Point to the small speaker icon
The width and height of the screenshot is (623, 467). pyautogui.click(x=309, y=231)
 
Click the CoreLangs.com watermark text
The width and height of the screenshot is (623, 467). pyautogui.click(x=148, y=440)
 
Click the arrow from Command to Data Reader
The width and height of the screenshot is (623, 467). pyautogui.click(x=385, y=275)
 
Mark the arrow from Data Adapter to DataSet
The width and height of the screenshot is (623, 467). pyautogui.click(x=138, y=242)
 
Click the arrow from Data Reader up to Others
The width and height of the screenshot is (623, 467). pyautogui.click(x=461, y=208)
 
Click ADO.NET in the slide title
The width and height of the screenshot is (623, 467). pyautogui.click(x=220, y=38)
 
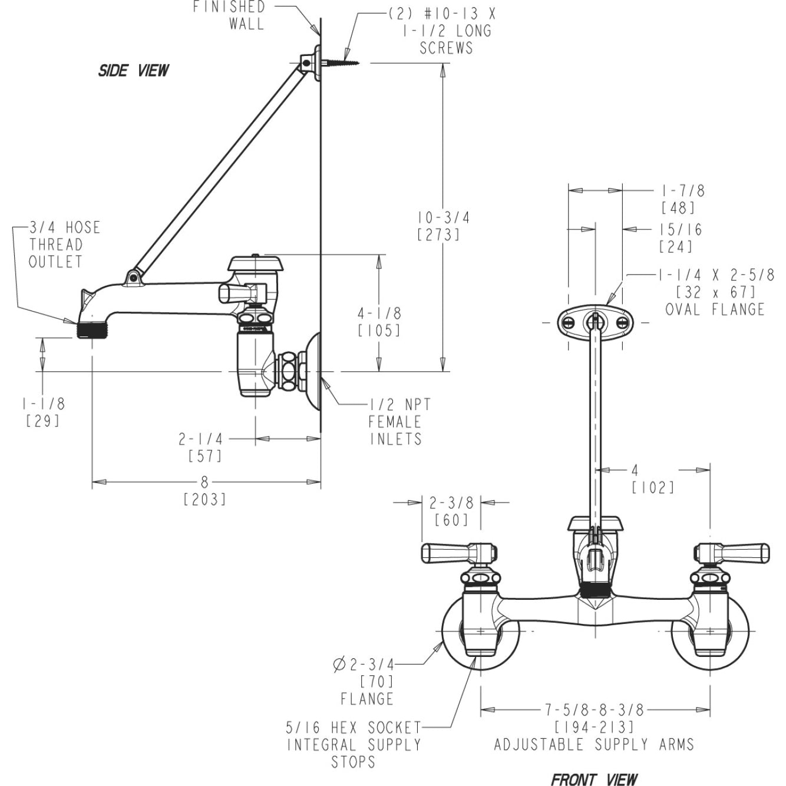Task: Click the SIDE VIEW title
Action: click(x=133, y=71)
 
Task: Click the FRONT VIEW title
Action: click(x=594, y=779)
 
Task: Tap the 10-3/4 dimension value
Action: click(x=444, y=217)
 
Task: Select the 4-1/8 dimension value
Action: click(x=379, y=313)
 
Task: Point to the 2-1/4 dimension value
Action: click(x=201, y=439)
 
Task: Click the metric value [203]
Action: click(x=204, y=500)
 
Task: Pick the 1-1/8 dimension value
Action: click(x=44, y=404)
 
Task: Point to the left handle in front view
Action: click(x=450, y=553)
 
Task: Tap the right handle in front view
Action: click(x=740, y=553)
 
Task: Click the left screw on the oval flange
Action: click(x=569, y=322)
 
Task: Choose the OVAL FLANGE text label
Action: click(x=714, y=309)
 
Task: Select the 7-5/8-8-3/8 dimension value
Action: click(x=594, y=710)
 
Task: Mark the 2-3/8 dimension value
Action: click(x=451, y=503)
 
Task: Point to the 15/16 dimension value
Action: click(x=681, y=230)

──────────

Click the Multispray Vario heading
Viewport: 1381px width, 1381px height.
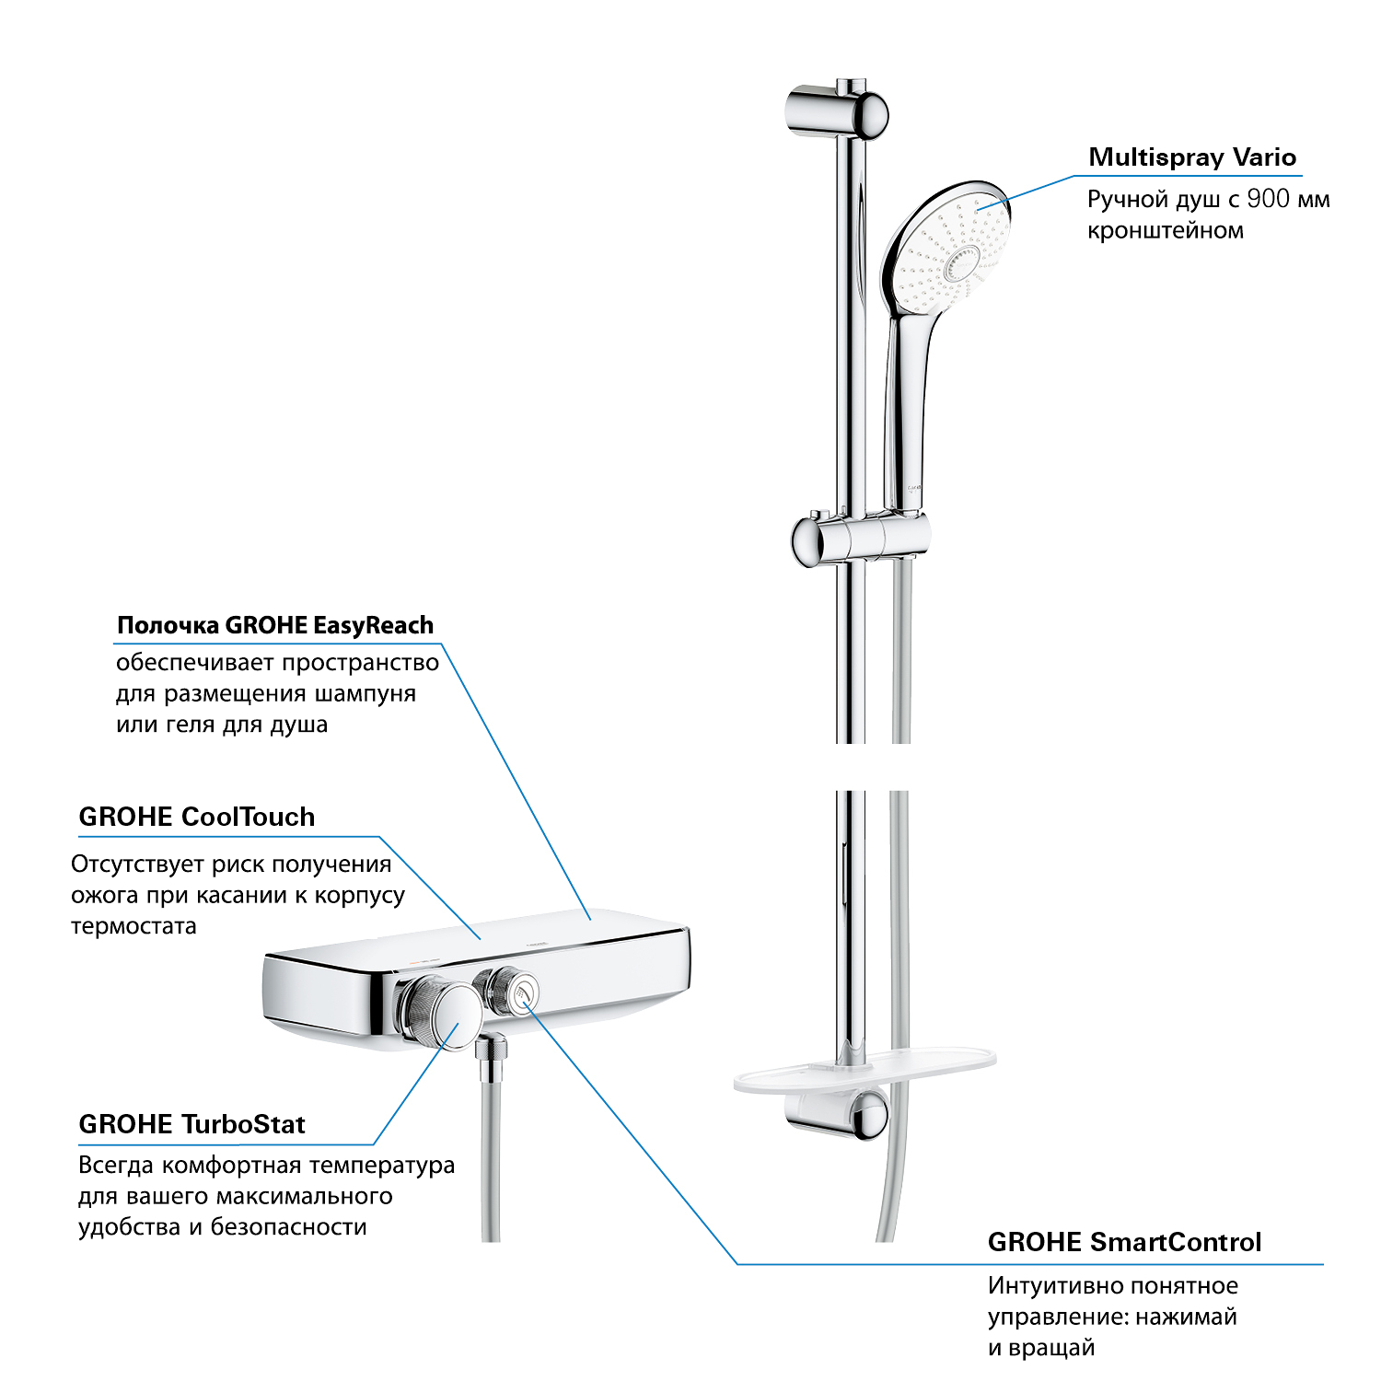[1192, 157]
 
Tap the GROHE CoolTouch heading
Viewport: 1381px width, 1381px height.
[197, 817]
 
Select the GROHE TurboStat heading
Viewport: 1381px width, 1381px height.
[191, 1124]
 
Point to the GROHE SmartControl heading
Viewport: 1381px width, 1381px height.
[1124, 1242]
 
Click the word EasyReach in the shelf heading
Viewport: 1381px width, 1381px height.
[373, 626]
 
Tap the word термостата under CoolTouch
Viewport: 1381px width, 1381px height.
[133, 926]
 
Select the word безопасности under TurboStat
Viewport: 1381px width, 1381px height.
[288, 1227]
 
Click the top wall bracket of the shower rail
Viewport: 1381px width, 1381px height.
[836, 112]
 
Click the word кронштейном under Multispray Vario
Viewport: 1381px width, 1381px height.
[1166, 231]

──────────

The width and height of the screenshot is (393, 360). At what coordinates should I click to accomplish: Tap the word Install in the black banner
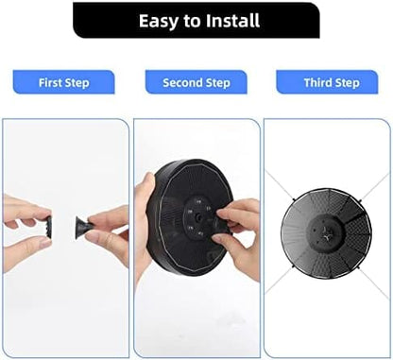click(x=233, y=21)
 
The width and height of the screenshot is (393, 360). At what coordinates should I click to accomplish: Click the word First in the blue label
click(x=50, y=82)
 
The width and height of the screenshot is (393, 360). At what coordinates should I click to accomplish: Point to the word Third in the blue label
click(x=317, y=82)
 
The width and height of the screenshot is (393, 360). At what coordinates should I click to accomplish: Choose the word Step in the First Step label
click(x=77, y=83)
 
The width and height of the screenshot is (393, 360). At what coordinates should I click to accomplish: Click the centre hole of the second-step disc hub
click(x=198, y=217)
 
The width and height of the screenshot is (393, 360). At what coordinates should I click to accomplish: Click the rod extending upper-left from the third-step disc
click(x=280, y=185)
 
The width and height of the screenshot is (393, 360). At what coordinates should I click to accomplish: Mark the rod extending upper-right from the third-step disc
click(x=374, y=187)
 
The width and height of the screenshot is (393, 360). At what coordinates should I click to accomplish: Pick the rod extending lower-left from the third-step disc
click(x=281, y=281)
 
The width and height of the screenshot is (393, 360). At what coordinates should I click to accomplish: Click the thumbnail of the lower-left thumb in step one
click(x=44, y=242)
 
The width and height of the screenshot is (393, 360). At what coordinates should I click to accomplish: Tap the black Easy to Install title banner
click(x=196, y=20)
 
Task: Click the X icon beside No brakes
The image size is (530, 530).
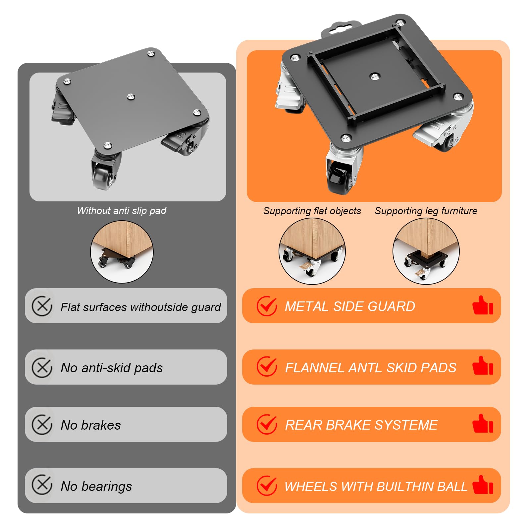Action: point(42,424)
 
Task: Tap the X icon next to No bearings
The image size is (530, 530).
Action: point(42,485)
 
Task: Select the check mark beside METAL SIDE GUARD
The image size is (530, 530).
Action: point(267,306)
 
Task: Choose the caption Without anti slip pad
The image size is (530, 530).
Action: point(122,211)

──────────

ESERCIZIO BREVE: Riscrivi le voci dalla riga con "upper-left from the third-step disc" fino alla riga con "Action: point(122,211)" compresa, richieste incluse, aumentando di 17 ogni coordinata nelle risposte. Ometti le immagini dalla risposta.

SOLUZIONE DELL'ESERCIZIO:
The width and height of the screenshot is (393, 360). At what coordinates should I click to accomplish: Click the rod extending upper-left from the third-step disc
click(x=297, y=202)
 
The width and height of the screenshot is (393, 360). At what coordinates should I click to accomplish: Mark the rod extending upper-right from the third-step disc
click(x=391, y=204)
 
The width and height of the screenshot is (393, 360). At what coordinates should I click to accomplish: Pick the rod extending lower-left from the third-step disc
click(x=298, y=298)
 
The width and height of the screenshot is (393, 360). At what coordinates should I click to accomplish: Click the thumbnail of the lower-left thumb in step one
click(x=61, y=259)
 
The width and height of the screenshot is (393, 360). At what coordinates should I click to accomplish: Tap the black Easy to Install title banner
click(x=213, y=37)
 
Task: Click the X icon beside No brakes
The image size is (530, 530).
Action: point(59,441)
 
Task: Tap the X icon next to No bearings
The image size is (530, 530).
Action: point(59,502)
 
Task: Select the check mark beside METAL SIDE GUARD
The image size is (530, 530).
Action: point(284,323)
 
Task: Choose the caption Without anti slip pad
The image size is (530, 530).
Action: point(139,228)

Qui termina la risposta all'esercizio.